— Objective —
Count the lines in the rows below that contain the string "privacy", and reply with that number alone.

— Information given —

○ ○ ○ ○ ○

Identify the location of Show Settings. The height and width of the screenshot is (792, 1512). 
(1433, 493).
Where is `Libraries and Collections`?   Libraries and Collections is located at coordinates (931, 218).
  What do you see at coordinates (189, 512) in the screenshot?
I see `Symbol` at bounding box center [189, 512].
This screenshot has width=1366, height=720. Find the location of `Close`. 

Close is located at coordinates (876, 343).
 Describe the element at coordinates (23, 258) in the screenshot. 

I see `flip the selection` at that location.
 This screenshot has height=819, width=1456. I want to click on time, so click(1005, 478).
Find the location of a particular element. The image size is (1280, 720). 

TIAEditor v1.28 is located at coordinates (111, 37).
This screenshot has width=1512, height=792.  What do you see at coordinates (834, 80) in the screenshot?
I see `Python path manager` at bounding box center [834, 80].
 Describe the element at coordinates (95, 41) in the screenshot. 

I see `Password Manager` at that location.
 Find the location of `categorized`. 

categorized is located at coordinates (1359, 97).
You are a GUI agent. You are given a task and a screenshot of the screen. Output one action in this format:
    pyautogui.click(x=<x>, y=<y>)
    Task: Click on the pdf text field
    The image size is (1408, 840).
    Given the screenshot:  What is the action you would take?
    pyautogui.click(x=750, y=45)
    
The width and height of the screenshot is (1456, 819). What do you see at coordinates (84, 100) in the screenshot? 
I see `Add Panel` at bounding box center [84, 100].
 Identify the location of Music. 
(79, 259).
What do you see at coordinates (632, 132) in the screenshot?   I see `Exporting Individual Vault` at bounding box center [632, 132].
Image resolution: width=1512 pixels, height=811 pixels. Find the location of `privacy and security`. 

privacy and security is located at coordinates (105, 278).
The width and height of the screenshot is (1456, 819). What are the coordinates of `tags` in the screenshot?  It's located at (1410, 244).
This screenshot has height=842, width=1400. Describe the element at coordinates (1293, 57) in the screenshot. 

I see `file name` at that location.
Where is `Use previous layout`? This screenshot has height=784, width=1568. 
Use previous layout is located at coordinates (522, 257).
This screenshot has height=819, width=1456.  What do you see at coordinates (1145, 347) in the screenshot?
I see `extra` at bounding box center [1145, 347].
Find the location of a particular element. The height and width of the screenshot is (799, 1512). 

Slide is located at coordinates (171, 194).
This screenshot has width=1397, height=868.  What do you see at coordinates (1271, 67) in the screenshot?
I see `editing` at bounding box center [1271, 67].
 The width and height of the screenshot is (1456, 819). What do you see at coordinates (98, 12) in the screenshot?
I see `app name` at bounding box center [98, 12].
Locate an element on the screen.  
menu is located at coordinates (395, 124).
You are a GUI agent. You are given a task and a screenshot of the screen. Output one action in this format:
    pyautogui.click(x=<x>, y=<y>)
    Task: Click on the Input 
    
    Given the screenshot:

○ ○ ○ ○ ○

— Answer to this task —
2